## Document passage:
Companies in Croatia accept this new understanding of business more and more. According to research results, they are aware of an increasing importance of social and ecological consequences of business, and the trend of sustainable reporting is on the rise. Top management has the most important function in implementing the sustainable company policy. Research shows that successful companies have a prominent role in pioneering the paradigm change.

The aim of the paper is to raise awareness of sustainability in business, to reaffirm everlasting values such as respect of human rights and nature, to share examples from a small country, and to stimulate benchmarking and cooperation between international researchers.

  1. Introduction

The present times are characterised by the search for harmony.

The last century belongs to the era of quantity. The era of quantity is slowly being replaced by the era of quality. Harmony has three dimensions: harmony with ourselves, other people and with the environment.

Numerous pages have been written about profitability and different ways of achieving it. On the other hand, a lot of ink has been used to describe sustainability and its importance. Profitability encompasses a mono-dimensional perspective, monetary goals and a short term view, ignoring the consequences for society and the environment. Sustainability, on the other hand, is based on a holistic perspective, multi-dimensional goals and a long-term view, accepting the impacts of business activities on people and the planet. In this paper we want to explore the role of business between two opposite approaches, profitability and sustainability. With the results of empirical research we want to present the experience of companies in Croatia and stimulate wider research that could contribute to a shift in perspective from a mechanistic to a holistic paradigm.

  1. Theoretical background

For decades profit has been, and often still is, accepted as the main business goal that has to be maximised. Profit is defined as “… the excess of the selling price of the article or service being sold over the cost of providing it” and profitability is defined as “…the capacity or potential of a project or an organisation to make a profit… It is the best known measure of success in an enterprise“ (http://www.businessdictionary.com/definition/profit.html#ixzz3SSg4XmTN).

A strong influence on today’s understanding of profitability was made by the American economist and Nobel Prize winner Milton Friedman (1970), who wrote that “The social responsibility of business is to increase its profits”. Friedman argued that a company should have no ‘social responsibility’ to the public or society because its only concern is to increase profits for itself and for its shareholders and that the shareholders in their private capacity are the ones with social responsibility. Profit and profitability are still important and most common indicators of business success.

## Available data:

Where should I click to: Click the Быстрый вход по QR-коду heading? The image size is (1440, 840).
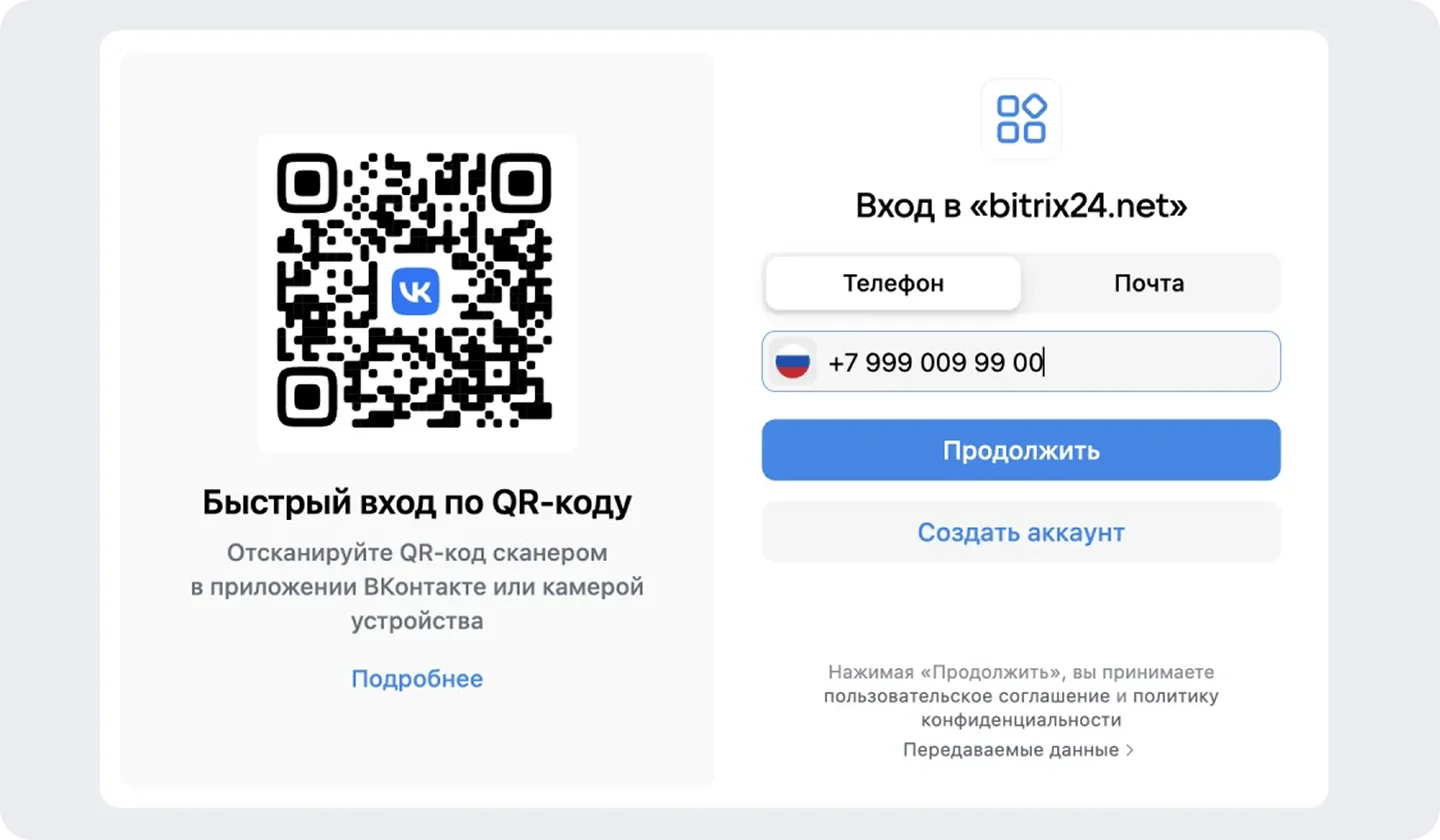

## Stated problem:
From the passage on profitability and sustainability above, output the text from "1. Introduction" to "with the environment." without any changes.

## The output:
1. Introduction

The present times are characterised by the search for harmony.

The last century belongs to the era of quantity. The era of quantity is slowly being replaced by the era of quality. Harmony has three dimensions: harmony with ourselves, other people and with the environment.